▸ **Your objective**
Can you reproduce, word for word, the part of the notes on text and language in art below that opens with the words containing "Early 20th century" and closes with "Duchamp (Fountain 1917)."?

▸ **Text for analysis**
================================

Project 3: Place in Art

Research point: Notes on the Tate website’s “artist rooms” article about text and language in art. [accessed 30/03/17]

History: first use of text in art

Early 20th century

  • Text in art reflected the emerging avant-garde movements of the time.
  • Culturally, this period coincided with increased presence of printed work, increased sophistication in marketing/advertising.
  • Words, letters and symbols used in art by Francis Picabia (The Fig Leaf 1933), Kurt Schwitters (Mz. 299 1922), Marcel Duchamp (Fountain 1917).
    • All these artists associated with Dada movement: rejected traditional art materials, processes and subjects by appropriating found objects, called readymades.
    • Duchamp used his pseudonym “R. Mutt” on Fountain 1917; this was a provocative statement about the (changing) role of the artist and the object
    • For Duchamp, the artist is someone who rethinks the world and reconstructs meaning through language.
      • This thinking paved the way for the emergence of conceptual art as a genre.

================================

▸ **Entries shown**

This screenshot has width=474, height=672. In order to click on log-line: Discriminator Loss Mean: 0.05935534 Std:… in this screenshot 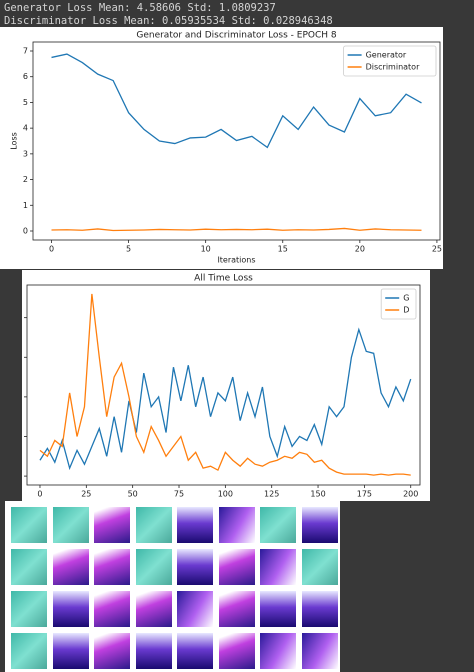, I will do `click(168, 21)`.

================================

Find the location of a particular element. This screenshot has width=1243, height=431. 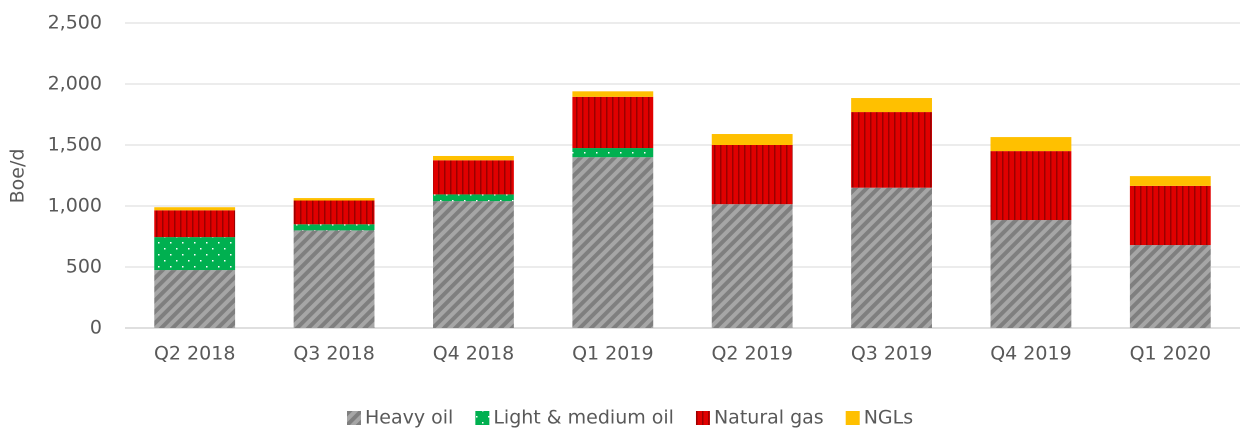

================================

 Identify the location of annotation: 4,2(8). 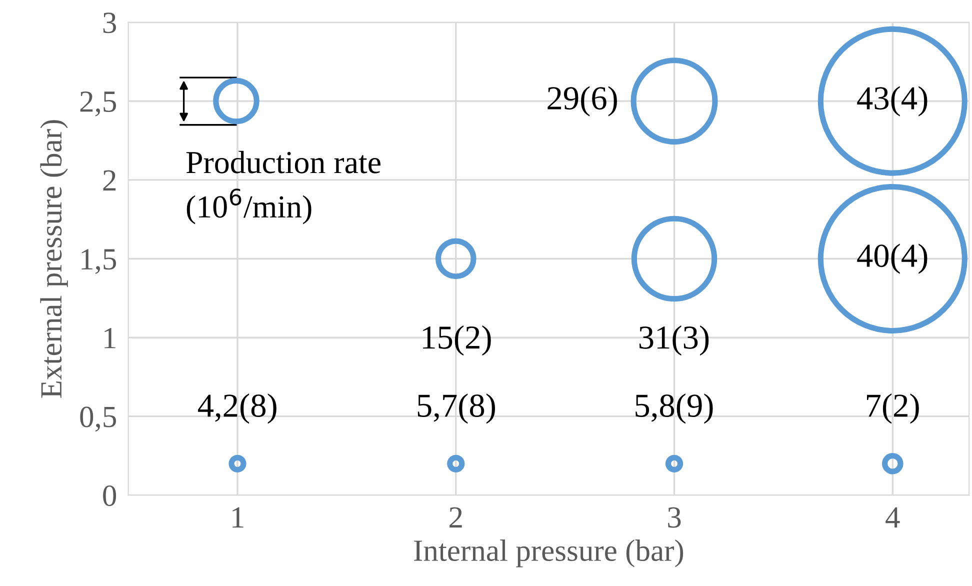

================================

▸ **Response below**
Early 20th century

  • Text in art reflected the emerging avant-garde movements of the time.
  • Culturally, this period coincided with increased presence of printed work, increased sophistication in marketing/advertising.
  • Words, letters and symbols used in art by Francis Picabia (The Fig Leaf 1933), Kurt Schwitters (Mz. 299 1922), Marcel Duchamp (Fountain 1917).